Panaspis tancredii
- Conservation status: Data Deficient (IUCN 3.1)

Scientific classification
- Kingdom: Animalia
- Phylum: Chordata
- Class: Reptilia
- Order: Squamata
- Family: Scincidae
- Genus: Panaspis
- Species: P. tancredii
- Binomial name: Panaspis tancredii (Boulenger, 1909)
- Synonyms: Ablepharus tancredii Boulenger, 1909; Afroablepharus tancredi — Greer, 1974; Panaspis tancredi — Broadley, 1998;

= Panaspis tancredii =

- Genus: Panaspis
- Species: tancredii
- Authority: (Boulenger, 1909)
- Conservation status: DD
- Synonyms: Ablepharus tancredii , Boulenger, 1909, Afroablepharus tancredi , — Greer, 1974, Panaspis tancredi , — Broadley, 1998

Ethiopian snake-eyed skink

Panaspis tancredii, the Ethiopian snake-eyed skink or Boulenger's dwarf skink, is a species of lidless skink, a lizard in the family Scincidae.
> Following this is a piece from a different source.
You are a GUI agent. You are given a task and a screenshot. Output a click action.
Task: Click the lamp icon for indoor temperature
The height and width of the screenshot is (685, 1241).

The species is endemic to Ethiopia.

==Etymology==
The specific name, tancredii, is in honor of Italian explorer Alfonso Maria Tancredi (died 1942).

==Habitat==
The preferred natural habitat of P. tancredii is grassland, at altitudes of about 3,000 m.

==Reproduction==
The mode of reproduction of P. tancredii is unknown.